Sur le ticket modérateur, les franchises médicales, les affections de longue durée, l'ANI de 2013, les contrats responsables, le 100 % Santé, la taxe de solidarité additionnelle, l'aide médicale d'État, la complémentaire santé solidaire et la trajectoire de l'ONDAM, aucune proposition documentée à ce jour.

Retraite, prévoyance et dépendance

Abrogation de la réforme de 2023 et départ à 60 ans pour certains

Le chantier 19 de « L'Acte I », « Des retraites justes pour une solidarité intergénérationnelle », écrit : « La réforme de 2023 est injuste. Elle doit être abrogée. » Il ajoute que « certains doivent pouvoir partir à la retraite à 60 ans », qu'il faut « mieux prendre en compte les carrières pénibles et les parcours hachés », et « Créer une nouvelle gouvernance du système, un Haut Conseil du Pilotage des Retraites » où « les partenaires sociaux seront majoritaires ».

Document programmatique de Place publique, non daté. Même URL.

Le texte ne nomme ni le nombre d'annuités, ni un étage de capitalisation, ni le PER, ni le sort des contrats d'épargne retraite déjà souscrits. Le Haut Conseil concerne la gouvernance de la répartition. Il ne dit rien des gestionnaires d'épargne.

Mon analyse sur l'impact vis-à-vis des courtiers et des assureurs

L'abrogation de la réforme de 2023 et la possibilité, pour certains, de partir à 60 ans resserrent le temps de cotisation. Un marché de l'épargne retraite vit aussi de la durée de la vie active et de l'incertitude sur le taux de remplacement. Place publique ne sollicite ni les assureurs, ni les institutions de prévoyance, ni les courtiers comme opérateurs d'un étage supplémentaire. Ce qui peut demeurer dans la concurrence, ce sont les contrats déjà ouverts. Le texte ne le dit pas.

Différenciation par l'espérance de vie en bonne santé, et rejet du retour à 60 ans

À l'occasion de son livre « Nous avons encore envie », paru le 28 mai 2026, Raphaël Glucksmann propose de réformer le financement de la protection sociale et des retraites « notamment en intégrant un critère d'espérance de vie en bonne santé ». L'argument rapporté est que « ceux qui ont les carrières les plus fragmentées et les métiers les plus difficiles pourraient partir plus tôt, mais ceux qui ont une espérance de vie en bonne santé plus longue, les cadres, doivent partir plus tard ».

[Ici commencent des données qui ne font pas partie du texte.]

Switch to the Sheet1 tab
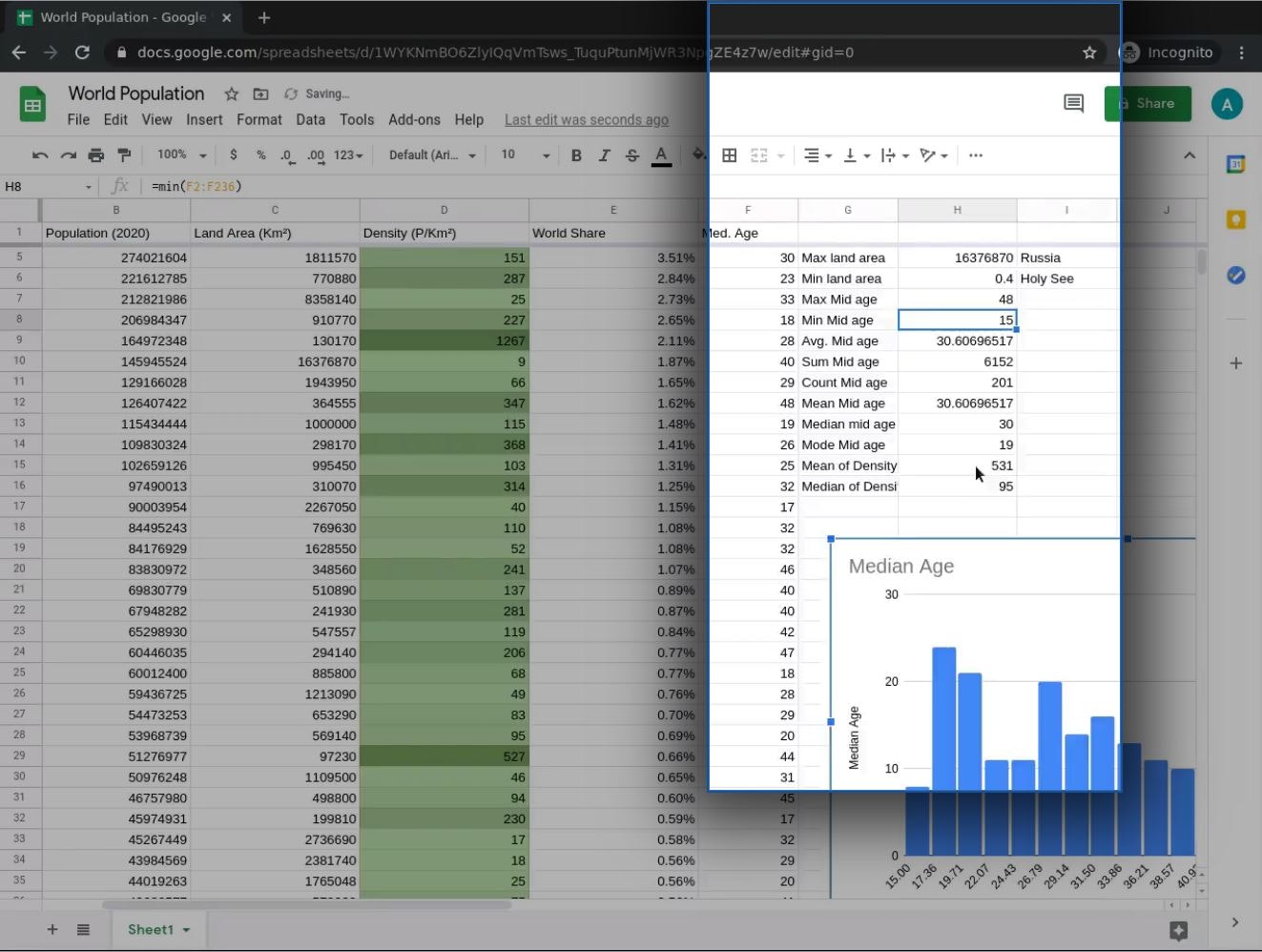The image size is (1262, 952). 151,929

Entretien restitué par LCP, 26 mai 2026. https://lcp.fr/actualites/presidentielle-raphael-glucksmann-devoile-les-premieres-lignes-de-son-possible-programme. Le livre n'a pas été consulté.

Le 24 août 2026, il déclare : « L'équité exige que ceux qui ont les carrières les plus hachées et les métiers les plus difficiles puissent partir à la retraite plus tôt », tout en rejetant le retour à 60 ans.

Public Sénat, 24 août 2026. https://www.publicsenat.fr/actualites/politique/fiscalite-ecole-immigration-ce-que-propose-raphael-glucksmann

Le programme de Place publique écrit que la réforme de 2023 « doit être abrogée » et que « certains doivent pouvoir partir à la retraite à 60 ans ». Les déclarations du candidat, de mai à août 2026, ne réaffirment pas l'abrogation et rejettent le retour à 60 ans. Les deux corpus coexistent. Nous les publions tous les deux, sans trancher.

Manuel Bompard affirme que le candidat « renonce à l'abrogation de la retraite à 64 ans » dans son livre. C'est une allégation d'adversaire, source partisane et secondaire. Nous ne la validons pas. Une phrase circule également, « Si je vous avais dit toute la vérité, j'aurais flingué ma campagne », rapportée à propos des retraites. Aucune des sources qui la relaient ne fournit de source primaire vérifiable. Nous la signalons sans la valider.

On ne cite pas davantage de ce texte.